Simple problem.  Given a URLhttp://www.example.com/some/file/here.html,
retrieve and extract the title of the web page -- i.e., the content
of the <title> tag.  Is there an equally simple solution?  Thanks in
advance for any advice.

#!/usr/bin/perl

use strict;
use LWP::Simple;

my $url = $ARGV[0] || die "Specify URL on the cmd line";
my $html = get ($url);
$html =~ m{<TITLE>(.*?)</TITLE>}gism;

print "$1\n";

Koszalek
 
G

Gunnar Hjalmarsson

Koszalek said:
Simple problem. Given a URLhttp://www.example.com/some/file/here.html,
retrieve and extract the title of the web page -- i.e., the content
of the <title> tag. Is there an equally simple solution? Thanks in
advance for any advice.

#!/usr/bin/perl

use strict;
use LWP::Simple;

my $url = $ARGV[0] || die "Specify URL on the cmd line";
my $html = get ($url);
$html =~ m{<TITLE>(.*?)</TITLE>}gism;

print "$1\n";

Why the /g and /m modifiers?
What if the <title> element contains attributes?

Improved (I hope) code:

$html =~ m{<TITLE.*?>(.*?)</TITLE>}is;
 
J

J.D. Baldwin

In the previous article, Keith Keller
Use LWP to retrieve the page, HTML::TreeBuilder to build a syntax
tree, and HTML::Element's find_by_tag_name method to find the
element with the title tag. It sounds like more work than it is.

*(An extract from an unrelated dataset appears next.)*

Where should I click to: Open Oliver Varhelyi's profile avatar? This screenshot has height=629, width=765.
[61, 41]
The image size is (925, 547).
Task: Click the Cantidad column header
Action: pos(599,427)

Oh, my, "TreeBuilder" is *exactly* what I needed. Thank you!

And thanks also to Koszalek Opalek for his answer elsethread.
 
J

J.D. Baldwin

The other replies to my post suggested LWP with other tools. Now I
cannot get LWP to work with a valid proxy setting. My script will
work with the http_proxy variable unset ... but I'm still curious why
this should be so (perl 5.8.8, LWP::Simple 1.4.1):

$ http_proxy='' perl -MLWP::Simple -e 'getprint "http://www.sn.no"' | head
<!--Cookien sier:1000004--><!--Cookien sier:1000004--><!--Cookien sier:1000004--><!--Cookien sier:1000004--><!--Cookien sier:1000004--><!--Cookien sier:1000004--><!--Cookien sier:1000004--><!--Cookien sier:1000004--><!DOCTYPE html PUBLIC "-//W3C//DTD HTML 4.01 Transitional//EN"><html>
<head>
<META http-equiv="Content-Type" content="text/html; charset=ISO-8859-1">
<META http-equiv="Content-Type" content="text/html; charset=ISO-8859-1">

[...]

$ http_proxy='valid_host' perl -MLWP::Simple -e 'getprint "http://www.sn.no"' | head
501 Protocol scheme '' is not supported <URL:http://www.sn.no>
$

Googling is no help, examining the RC is no help. Any suggestions?
 
B

Ben Morrow

Quoth (e-mail address removed):
The other replies to my post suggested LWP with other tools. Now I
cannot get LWP to work with a valid proxy setting. My script will
work with the http_proxy variable unset ... but I'm still curious why
this should be so (perl 5.8.8, LWP::Simple 1.4.1):

$ http_proxy='' perl -MLWP::Simple -e 'getprint "http://www.sn.no"' | head
<!--Cookien sier:1000004--><!--Cookien sier:1000004--><!--Cookien
sier:1000004--><!--Cookien sier:1000004--><!--Cookien
sier:1000004--><!--Cookien sier:1000004--><!--Cookien
sier:1000004--><!--Cookien sier:1000004--><!DOCTYPE html PUBLIC
"-//W3C//DTD HTML 4.01 Transitional//EN"><html>
<head>
<META http-equiv="Content-Type" content="text/html; charset=ISO-8859-1">
<META http-equiv="Content-Type" content="text/html; charset=ISO-8859-1">

[...]

$ http_proxy='valid_host' perl -MLWP::Simple -e 'getprint
"http://www.sn.no"' | head
501 Protocol scheme '' is not supported <URL:http://www.sn.no>
$

Googling is no help, examining the RC is no help. Any suggestions?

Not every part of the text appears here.